MONROE — Good walls make good manuscripts.

So the feeling went last week at Monroe High School, where students observed the Oct. 20 National Day of Writing by extending it to the entire week. The youngsters turned the interior school walls into a document of sorts, hanging large sheets of paper they then filled with observations, remembrances, and story lines.

The idea was the brainchild of English teacher Carol Sliwka, who said, “I thought instead of having a national day of writing, let’s have a week of writing.”

And what better way to teach good writing than by using the classic, archetypal example of bad writing: “It was a dark and stormy night,” part of the famous, or rather infamous, opening line of the 1830 novel Paul Clifford by Edward Bulwer-Lytton. An annual bad writing contest even bears the English novelist's name.

Ms. Sliwka wrote the “dark and stormy night” line on a paper sheet hanging in the school’s commons and told the students to add a line of their own to further the story.

Some of the student contributions would do Bulwer-Lytton proud. One example: “The howls and echoes of wolves growling and stalking Benjamin riding his unicorn.”

Ms. Sliwka acknowledged that the narrative became “kind of disjointed” as the students added more and more lines. But the idea was just to get her young charges in the habit of writing on their own.

“When I tell them in class that they have to write something, I can hear the groans. That’s because writing is hard,” she explained.

Shelby Valmassei, a 16-year-old junior, said the wall-writing exercise was fun and served a serious purpose.

“I like to write short stories, but I’m really bad at it,” she explained. “I really enjoy short stories, and this kind of fits in with that.”

Principal Valerie Orr said the wall-writing dovetailed nicely with the school’s new literacy program, which once a week has the whole school stopping to read at the same time. The students then are quizzed on what they read.
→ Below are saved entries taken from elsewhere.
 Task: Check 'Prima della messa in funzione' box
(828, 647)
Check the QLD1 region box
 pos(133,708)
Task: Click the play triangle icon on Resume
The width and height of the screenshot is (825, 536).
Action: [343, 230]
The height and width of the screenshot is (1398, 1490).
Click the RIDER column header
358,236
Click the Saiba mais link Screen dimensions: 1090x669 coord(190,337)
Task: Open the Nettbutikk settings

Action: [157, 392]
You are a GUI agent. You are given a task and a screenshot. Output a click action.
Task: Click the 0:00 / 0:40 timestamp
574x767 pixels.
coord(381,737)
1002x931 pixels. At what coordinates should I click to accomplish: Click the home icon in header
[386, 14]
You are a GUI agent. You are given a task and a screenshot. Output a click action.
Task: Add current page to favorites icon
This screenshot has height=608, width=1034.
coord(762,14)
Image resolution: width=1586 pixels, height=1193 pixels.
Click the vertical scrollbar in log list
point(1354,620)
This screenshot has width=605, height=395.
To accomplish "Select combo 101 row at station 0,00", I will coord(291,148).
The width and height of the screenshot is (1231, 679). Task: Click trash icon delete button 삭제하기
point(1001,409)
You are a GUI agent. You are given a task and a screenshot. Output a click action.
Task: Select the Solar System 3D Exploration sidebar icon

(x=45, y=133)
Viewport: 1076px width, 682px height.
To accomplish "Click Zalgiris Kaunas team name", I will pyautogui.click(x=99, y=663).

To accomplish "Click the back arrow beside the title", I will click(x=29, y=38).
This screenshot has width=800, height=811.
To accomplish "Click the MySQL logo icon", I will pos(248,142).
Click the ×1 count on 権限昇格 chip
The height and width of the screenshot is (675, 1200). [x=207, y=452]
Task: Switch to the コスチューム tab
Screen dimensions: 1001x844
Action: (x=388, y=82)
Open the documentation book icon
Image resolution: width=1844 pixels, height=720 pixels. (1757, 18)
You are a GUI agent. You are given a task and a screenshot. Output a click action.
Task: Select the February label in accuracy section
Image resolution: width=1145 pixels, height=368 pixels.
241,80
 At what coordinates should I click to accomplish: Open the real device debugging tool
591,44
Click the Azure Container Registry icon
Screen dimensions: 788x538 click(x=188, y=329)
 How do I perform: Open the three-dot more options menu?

Ms. Orr said the school took in $8,000 at a Monroe Pride Night fund-raiser in September that is being used to buy books and magazines. The books purchased are nonacademic and selected by the students. “We want to show them that there is a whole world of reading for fun out there,” the principal said.

The school also has “minilibraries,” which are crates of books wheeled into classrooms. The titles are constantly changed to keep the students reading, said literacy coach and English teacher Shannon Collum.